------ GIVEN INFORMATION ------

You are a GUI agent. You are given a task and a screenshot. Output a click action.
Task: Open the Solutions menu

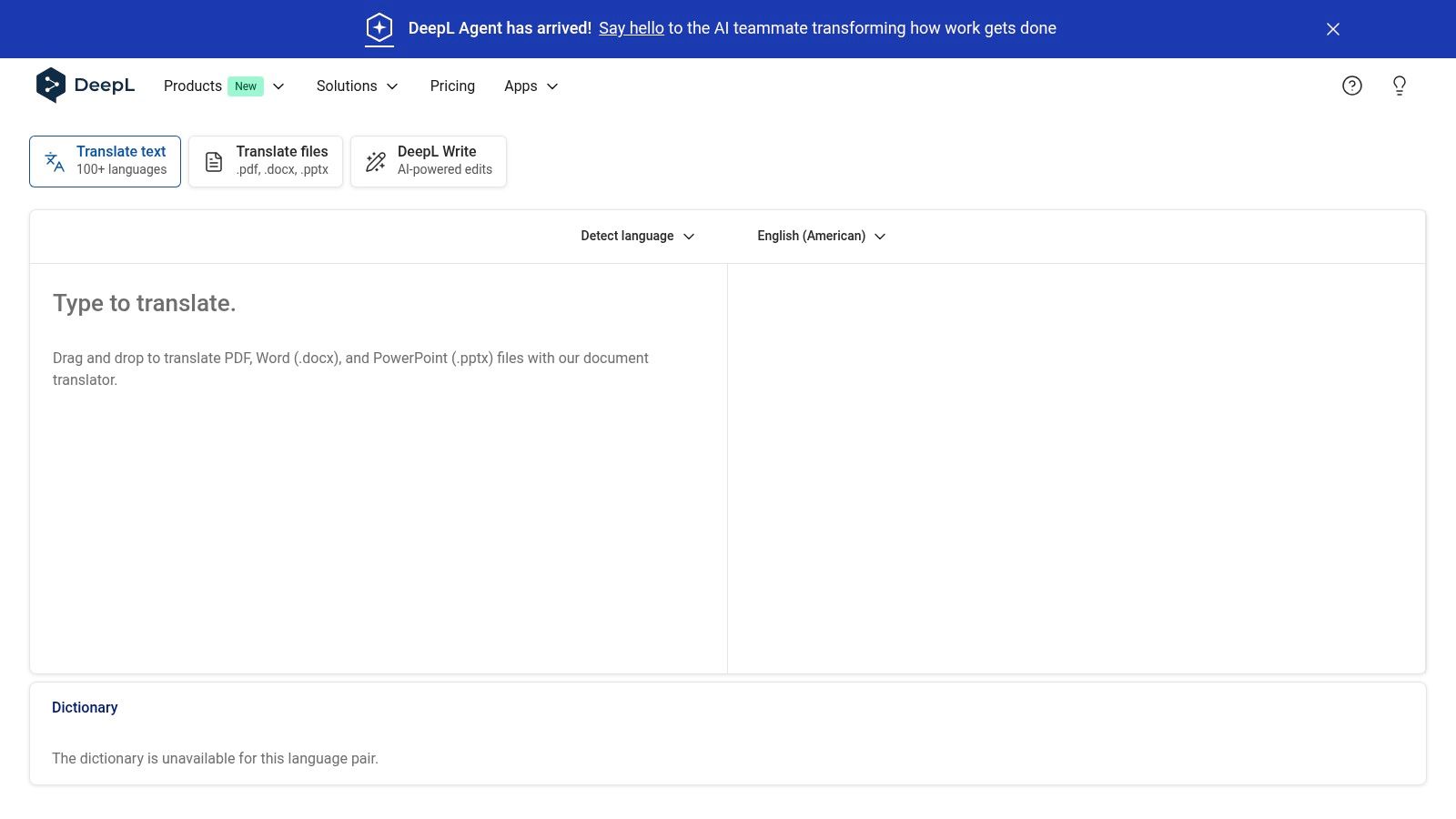click(x=357, y=86)
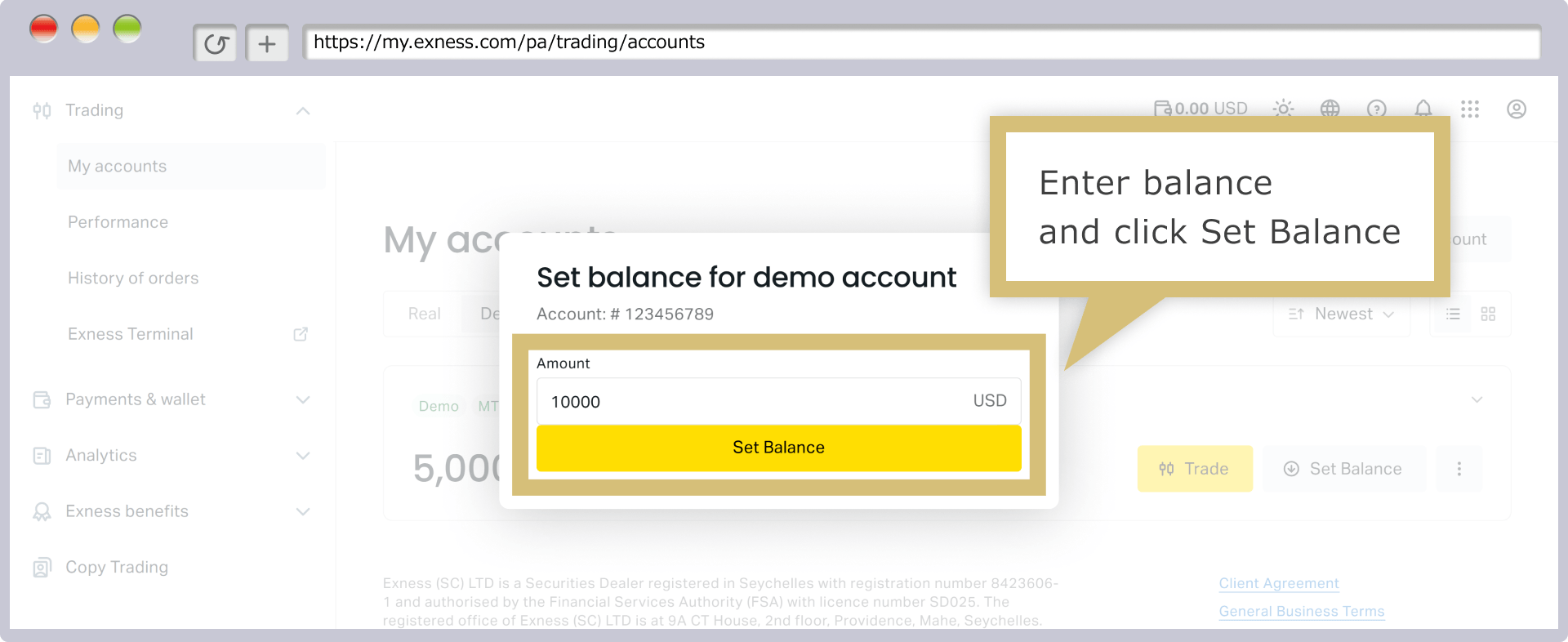Click the browser reload icon
The width and height of the screenshot is (1568, 642).
216,43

------

**WORK INSTRUCTION:**
Apart from the pictures, set down all the entries above exactly.

**ANSWER TO THIS EXERCISE:**
You are a GUI agent. You are given a task and a screenshot. Output a click action.
Task: Open the Solutions menu

click(x=357, y=86)
Click the browser reload icon
The width and height of the screenshot is (1568, 642).
216,43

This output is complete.